Thursday, August 6, 2009

Anti-Semitism and Israel’s Critics

The claim that criticism of Israel is not anti-Semitic has become something of a shibboleth. Indeed, the efficacy of the argument would seem to be borne out by the degree to which it is now essentially a cliché. At the same time, however, almost everyone tacitly acknowledges that there is at least some question about the matter, or the principle would not have to be so constantly invoked in the first place.

The argument over criticism of Israel, such as it is, seems to boil down to two irreconcilable propositions. The first claims that Israel is a country like any other which enacts certain policies. These policies are therefore open to criticism just like those of any other country. There is nothing, in fact, can be nothing anti-Semitic about criticizing specific policies, and the accusation of anti-Semitism is therefore little more than an attempt to muzzle those who point out unpleasant truths about Israel’s conduct.

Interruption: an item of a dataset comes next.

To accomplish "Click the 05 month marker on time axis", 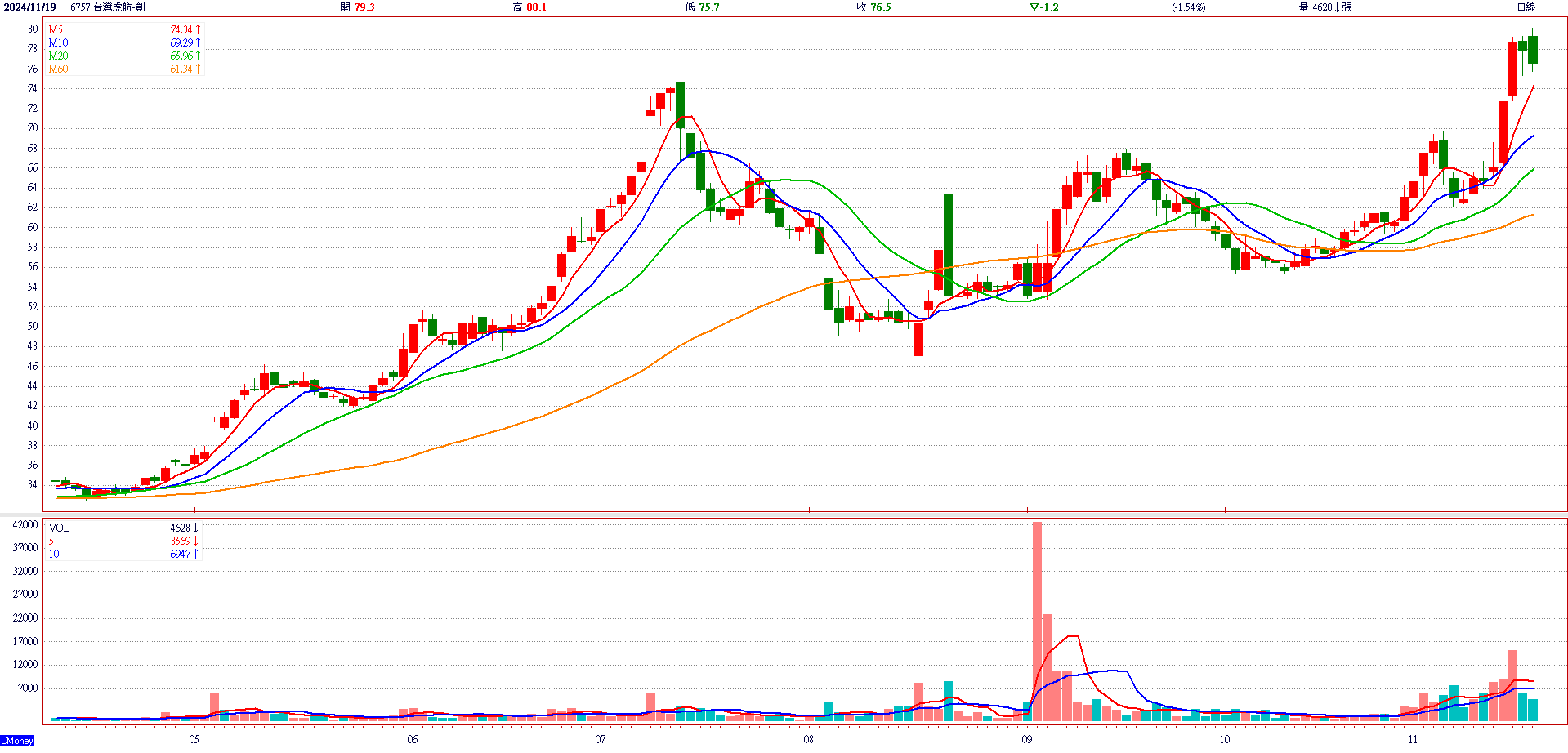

This claim is fairly straightforward, but it has several serious problems. The first is that it is, self-evidently, untrue. Israel, like it or not, is a Jewish state, in fact the only Jewish state. It is therefore, by definition, not a state like any other. The idea that Israel’s identity as a Jewish state can be somehow – I hesitate to use the word “magically” – separated from how it is perceived and judged is a reassuring but nonetheless dubious fantasy.

Read the rest at The New Ledger.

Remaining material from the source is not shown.